▶ [The task]
In the material below, find the line containing "Task: Refresh the account balance" and the line containing "The height and", then reproduce exactly both of them and every line between, and nothing else.

▶ [Data shown]
---*---
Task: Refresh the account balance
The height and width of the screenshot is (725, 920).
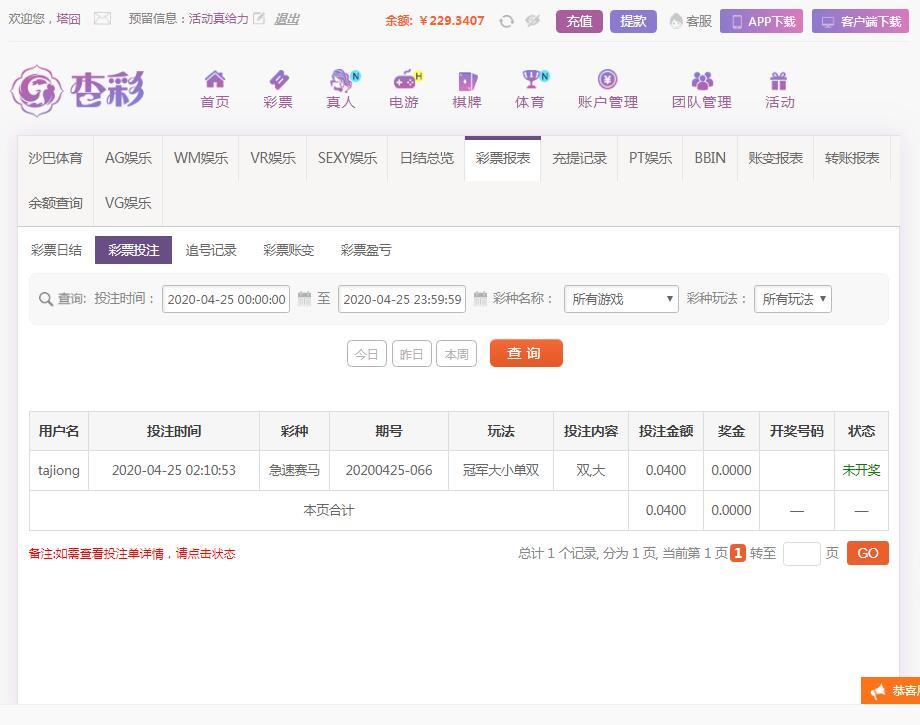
---*---
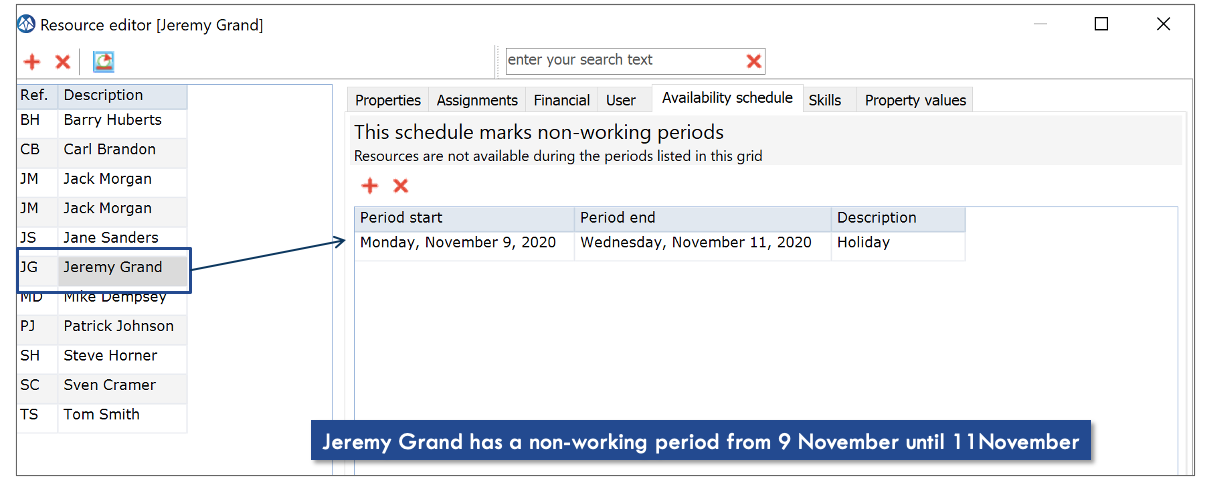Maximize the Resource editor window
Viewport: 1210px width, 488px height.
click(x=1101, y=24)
---*---
▶ [Problem solution]
Task: Refresh the account balance
The height and width of the screenshot is (725, 920).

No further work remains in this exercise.